Kazanie wielkanocne

Po alleluja, jak zawsze w wielką niedzielę, wysypały się z Ewangelii ranek, i aniołowie, i niewiasty, i wonne maści, i odwalony kamień. Potem jeszcze całus spadł na księgę i rozpoczęło się kazanie.

W tym roku, postanowił sobie, będzie najkrótsze, a mocne.

Nawet wypici po czuwaniu strażacy popamiętają je dobrze.

Chrystus zmartwychwstał, a was to nic nie obchodzi!

Po czym usiadł w ciszy. I tak kilka razy, przez kolejne msze Wielkiej Niedzieli.

Aż pod wieczór, gdy pocałował księgę i miał ostatni raz wyrzucić z siebie to nic nie obchodzi, rozległ się śmiech głośniejszy, niż dzwon. Ksiądz zobaczył jego trzyletnie źródło w drugiej ławce, jak bawi się w chowanego i śmieje się, wychylając głowę zza ramienia taty.

Naraz wszystko znieruchomiało w złotym świetle piątej godziny.

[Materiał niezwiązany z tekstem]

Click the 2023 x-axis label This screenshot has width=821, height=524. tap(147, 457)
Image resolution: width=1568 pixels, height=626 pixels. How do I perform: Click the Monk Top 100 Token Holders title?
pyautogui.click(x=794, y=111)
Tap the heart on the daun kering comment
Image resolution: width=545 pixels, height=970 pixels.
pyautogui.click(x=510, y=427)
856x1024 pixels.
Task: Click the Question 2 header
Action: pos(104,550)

Czas zastygł, tylko ptakom w drzewach wolno było śpiewać, a z chóru na ołtarz boczny cicho sfrunął anioł. Do ambony podszedł Baranek, ujął w dłonie zmęczoną, kapłańską głowę i pocałował w czoło.

Gdy czas znów ruszył, a ludzie usiedli, zaskoczony ksiądz usłyszał, jak mówi, że maluchowi z drugiej ławki udało się streścić całe zmartwychwstanie i jeszcze całkiem nieźle naświetlić Tajemnicę Trójcy Świętej, i to bez użycia choć jednego słowa!